The optical gain, in volts/meter, is the ratio of the slope of the error signal (volts/second) with the cavity velocity (meters/second) around the resonance points. This is shown in the bottom panel of Fig 4, which includes a lot of data points that I collected mostly by hand, from a few different times on Friday afternoon. The calibration of the B2 6MHz signal is roughly 4.5 x 10^8 volts per meter of PRNI length motion.
This is just a first attempt, here are some notes:
I think there's a systematic effect introduced by the quadratic fitting when the velocity is changing rapidly. These tend to be the points clustered around 0.4e-5 m/s, 5.5e8 V/m in the bottom panel of Fig 4.

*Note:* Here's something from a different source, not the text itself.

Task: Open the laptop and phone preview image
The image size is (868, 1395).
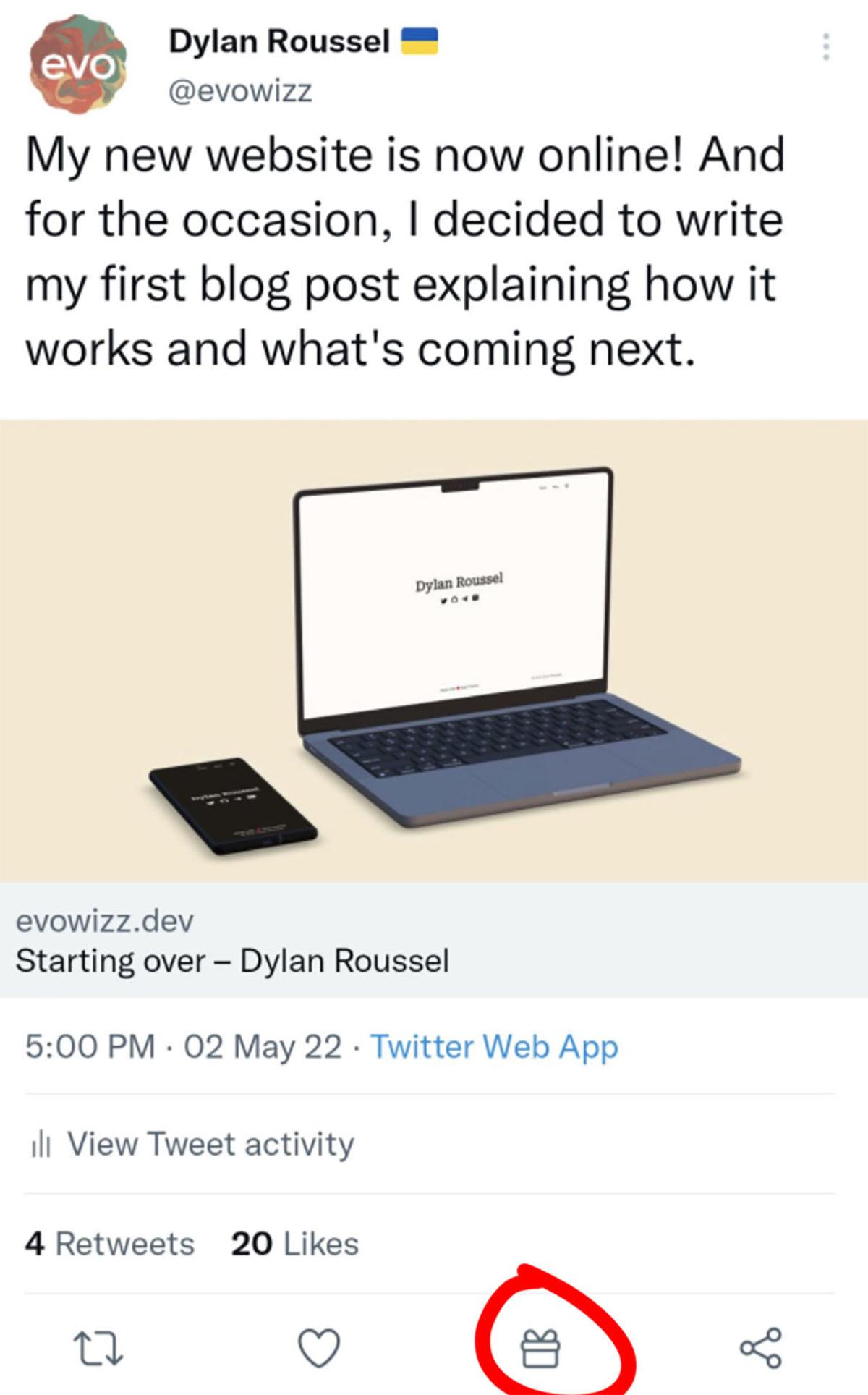Action: click(x=434, y=650)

In Fig 1, you can see a DC offset in the error signal at the resonance points of about 2 volts. If this is a dark offset in the B2 6MHz signal we can easily tune it out.
In Fig 4, the optical gain changes by tens of percent between measurements at different velocities (which are separated in time by up to a few hours). This may be due to changes in the demodulation phase, which changes the overall gain of the sensing path (since we're using a fixed demod phase for all of these measurements). In order to get a good calibration of the error signal and overall loop gain we should collect some free-swinging data immediately before locking the cavity and measuring the noise and loop shape. From there we can estimate the unsuppressed cavity motion, estimate the plant transfer function, and so on.
It would be more robust to drive the cavity length with the marionetta through many fringes, rather than relying on the excited pendulum modes to move the mirrors a few microns back and forth.
It will be interesting to compare the calibration of B2 6MHz to the 131Mhz signal (or the 8MHz, or the 56MHz) and confront these numbers with Finesse simulations.